Stored items
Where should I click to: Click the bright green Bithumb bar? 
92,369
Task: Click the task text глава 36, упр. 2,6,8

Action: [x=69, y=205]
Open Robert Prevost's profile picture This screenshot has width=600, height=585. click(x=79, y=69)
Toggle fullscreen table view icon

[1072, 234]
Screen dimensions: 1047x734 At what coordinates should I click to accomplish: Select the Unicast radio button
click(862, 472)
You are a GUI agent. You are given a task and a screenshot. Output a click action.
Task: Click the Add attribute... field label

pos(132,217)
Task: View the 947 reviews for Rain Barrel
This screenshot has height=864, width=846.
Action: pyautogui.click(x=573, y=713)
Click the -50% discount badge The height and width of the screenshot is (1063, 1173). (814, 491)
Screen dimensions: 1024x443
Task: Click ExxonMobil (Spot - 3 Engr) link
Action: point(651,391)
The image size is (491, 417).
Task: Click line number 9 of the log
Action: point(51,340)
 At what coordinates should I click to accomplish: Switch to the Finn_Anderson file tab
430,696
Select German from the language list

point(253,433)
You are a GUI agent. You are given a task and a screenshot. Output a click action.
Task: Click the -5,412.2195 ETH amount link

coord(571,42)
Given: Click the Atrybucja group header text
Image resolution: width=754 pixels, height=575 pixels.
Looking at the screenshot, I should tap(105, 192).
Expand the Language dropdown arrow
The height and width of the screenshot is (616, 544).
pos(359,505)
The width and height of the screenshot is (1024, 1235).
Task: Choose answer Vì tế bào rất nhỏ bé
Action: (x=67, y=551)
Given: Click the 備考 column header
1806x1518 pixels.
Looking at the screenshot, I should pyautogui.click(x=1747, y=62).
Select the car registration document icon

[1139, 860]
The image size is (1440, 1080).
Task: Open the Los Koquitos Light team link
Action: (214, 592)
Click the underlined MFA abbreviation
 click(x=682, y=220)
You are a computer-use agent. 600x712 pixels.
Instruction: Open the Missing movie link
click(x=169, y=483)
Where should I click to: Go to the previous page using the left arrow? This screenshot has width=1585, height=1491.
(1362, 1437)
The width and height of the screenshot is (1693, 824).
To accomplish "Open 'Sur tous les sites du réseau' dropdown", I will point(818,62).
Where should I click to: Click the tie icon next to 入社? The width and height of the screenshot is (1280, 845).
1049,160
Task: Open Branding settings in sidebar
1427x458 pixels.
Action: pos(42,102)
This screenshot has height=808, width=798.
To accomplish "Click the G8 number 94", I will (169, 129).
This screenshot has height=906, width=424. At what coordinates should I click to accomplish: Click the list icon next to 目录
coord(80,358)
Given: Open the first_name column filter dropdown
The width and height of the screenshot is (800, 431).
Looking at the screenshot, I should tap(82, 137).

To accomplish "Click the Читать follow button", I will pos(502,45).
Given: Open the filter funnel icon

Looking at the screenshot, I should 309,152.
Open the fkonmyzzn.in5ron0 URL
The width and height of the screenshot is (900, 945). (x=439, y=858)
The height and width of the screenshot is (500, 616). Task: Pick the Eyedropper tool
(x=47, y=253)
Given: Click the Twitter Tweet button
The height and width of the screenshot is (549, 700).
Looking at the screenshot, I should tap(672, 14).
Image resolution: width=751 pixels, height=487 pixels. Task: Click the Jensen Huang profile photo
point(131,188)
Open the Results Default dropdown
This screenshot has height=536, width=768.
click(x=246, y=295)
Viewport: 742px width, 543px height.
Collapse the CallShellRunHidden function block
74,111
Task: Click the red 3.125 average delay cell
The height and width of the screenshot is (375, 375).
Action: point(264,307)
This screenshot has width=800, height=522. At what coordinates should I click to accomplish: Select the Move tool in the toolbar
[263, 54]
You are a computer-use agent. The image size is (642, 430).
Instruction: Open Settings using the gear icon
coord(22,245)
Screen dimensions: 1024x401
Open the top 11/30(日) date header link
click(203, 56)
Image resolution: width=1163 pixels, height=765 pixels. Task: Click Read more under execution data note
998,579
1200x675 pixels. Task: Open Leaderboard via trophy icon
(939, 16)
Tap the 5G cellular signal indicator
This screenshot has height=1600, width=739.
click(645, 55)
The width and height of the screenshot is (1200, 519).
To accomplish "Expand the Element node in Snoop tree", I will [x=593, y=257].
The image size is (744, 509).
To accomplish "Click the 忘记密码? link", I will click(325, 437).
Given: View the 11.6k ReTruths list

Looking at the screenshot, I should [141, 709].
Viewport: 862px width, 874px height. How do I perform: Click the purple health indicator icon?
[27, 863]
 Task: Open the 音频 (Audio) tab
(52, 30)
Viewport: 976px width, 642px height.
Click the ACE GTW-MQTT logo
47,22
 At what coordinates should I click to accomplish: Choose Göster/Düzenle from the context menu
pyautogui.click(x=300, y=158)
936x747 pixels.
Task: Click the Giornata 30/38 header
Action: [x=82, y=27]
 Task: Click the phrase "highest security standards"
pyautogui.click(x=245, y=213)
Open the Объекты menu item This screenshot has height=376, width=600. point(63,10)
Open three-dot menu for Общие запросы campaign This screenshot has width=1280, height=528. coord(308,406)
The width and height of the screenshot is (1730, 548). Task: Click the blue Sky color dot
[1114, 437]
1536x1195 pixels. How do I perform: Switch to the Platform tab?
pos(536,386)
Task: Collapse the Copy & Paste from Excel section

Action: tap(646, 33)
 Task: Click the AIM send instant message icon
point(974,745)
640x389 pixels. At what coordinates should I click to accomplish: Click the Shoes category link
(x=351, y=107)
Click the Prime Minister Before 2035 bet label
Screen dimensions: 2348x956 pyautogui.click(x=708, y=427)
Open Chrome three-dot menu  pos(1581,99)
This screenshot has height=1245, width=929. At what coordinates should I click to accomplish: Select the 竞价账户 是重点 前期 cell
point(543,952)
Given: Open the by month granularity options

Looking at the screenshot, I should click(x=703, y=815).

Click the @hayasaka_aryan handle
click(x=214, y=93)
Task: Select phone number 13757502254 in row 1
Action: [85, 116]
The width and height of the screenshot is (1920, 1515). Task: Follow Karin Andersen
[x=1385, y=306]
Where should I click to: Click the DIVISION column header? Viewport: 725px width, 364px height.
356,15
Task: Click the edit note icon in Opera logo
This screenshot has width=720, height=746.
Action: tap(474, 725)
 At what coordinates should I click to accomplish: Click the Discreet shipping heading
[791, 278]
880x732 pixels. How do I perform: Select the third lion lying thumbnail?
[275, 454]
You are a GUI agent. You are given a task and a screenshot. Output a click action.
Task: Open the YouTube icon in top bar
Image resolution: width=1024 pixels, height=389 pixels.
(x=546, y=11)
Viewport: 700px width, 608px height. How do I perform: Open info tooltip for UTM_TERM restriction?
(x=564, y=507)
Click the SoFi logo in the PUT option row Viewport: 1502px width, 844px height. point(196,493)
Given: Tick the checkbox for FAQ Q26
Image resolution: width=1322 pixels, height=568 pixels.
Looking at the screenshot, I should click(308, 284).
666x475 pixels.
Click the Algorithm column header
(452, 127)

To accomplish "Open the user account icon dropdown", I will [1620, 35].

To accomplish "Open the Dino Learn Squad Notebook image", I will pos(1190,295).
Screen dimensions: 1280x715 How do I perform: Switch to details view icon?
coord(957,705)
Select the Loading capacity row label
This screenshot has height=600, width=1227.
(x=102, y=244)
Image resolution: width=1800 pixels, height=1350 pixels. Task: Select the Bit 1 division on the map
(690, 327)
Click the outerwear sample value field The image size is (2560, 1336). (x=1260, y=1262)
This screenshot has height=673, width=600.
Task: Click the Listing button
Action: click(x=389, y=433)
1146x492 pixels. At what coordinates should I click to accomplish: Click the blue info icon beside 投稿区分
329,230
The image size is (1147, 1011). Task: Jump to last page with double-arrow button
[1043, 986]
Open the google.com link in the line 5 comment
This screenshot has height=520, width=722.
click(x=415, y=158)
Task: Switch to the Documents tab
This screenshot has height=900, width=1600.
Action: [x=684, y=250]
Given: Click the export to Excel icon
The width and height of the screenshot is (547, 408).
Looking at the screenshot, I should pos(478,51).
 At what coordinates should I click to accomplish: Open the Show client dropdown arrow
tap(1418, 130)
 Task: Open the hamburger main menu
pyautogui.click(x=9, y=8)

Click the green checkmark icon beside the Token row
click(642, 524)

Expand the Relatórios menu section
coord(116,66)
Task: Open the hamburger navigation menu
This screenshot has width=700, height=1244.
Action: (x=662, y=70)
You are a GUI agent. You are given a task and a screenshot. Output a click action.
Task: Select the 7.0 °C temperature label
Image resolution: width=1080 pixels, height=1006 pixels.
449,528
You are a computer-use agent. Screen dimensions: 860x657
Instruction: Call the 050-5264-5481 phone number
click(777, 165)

● Task statement: Look above for the line with "Task: Click the task" and the line with "Given: Click the Atrybucja group header text". Retype those two lines and every line between them exactly, adding nothing.

● Result of this exercise:
Task: Click the task text глава 36, упр. 2,6,8

Action: [x=69, y=205]
Open Robert Prevost's profile picture This screenshot has width=600, height=585. click(x=79, y=69)
Toggle fullscreen table view icon

[1072, 234]
Screen dimensions: 1047x734 At what coordinates should I click to accomplish: Select the Unicast radio button
click(862, 472)
You are a GUI agent. You are given a task and a screenshot. Output a click action.
Task: Click the Add attribute... field label

pos(132,217)
Task: View the 947 reviews for Rain Barrel
This screenshot has height=864, width=846.
Action: pyautogui.click(x=573, y=713)
Click the -50% discount badge The height and width of the screenshot is (1063, 1173). (814, 491)
Screen dimensions: 1024x443
Task: Click ExxonMobil (Spot - 3 Engr) link
Action: point(651,391)
The image size is (491, 417).
Task: Click line number 9 of the log
Action: point(51,340)
 At what coordinates should I click to accomplish: Switch to the Finn_Anderson file tab
430,696
Select German from the language list

point(253,433)
You are a GUI agent. You are given a task and a screenshot. Output a click action.
Task: Click the -5,412.2195 ETH amount link

coord(571,42)
Given: Click the Atrybucja group header text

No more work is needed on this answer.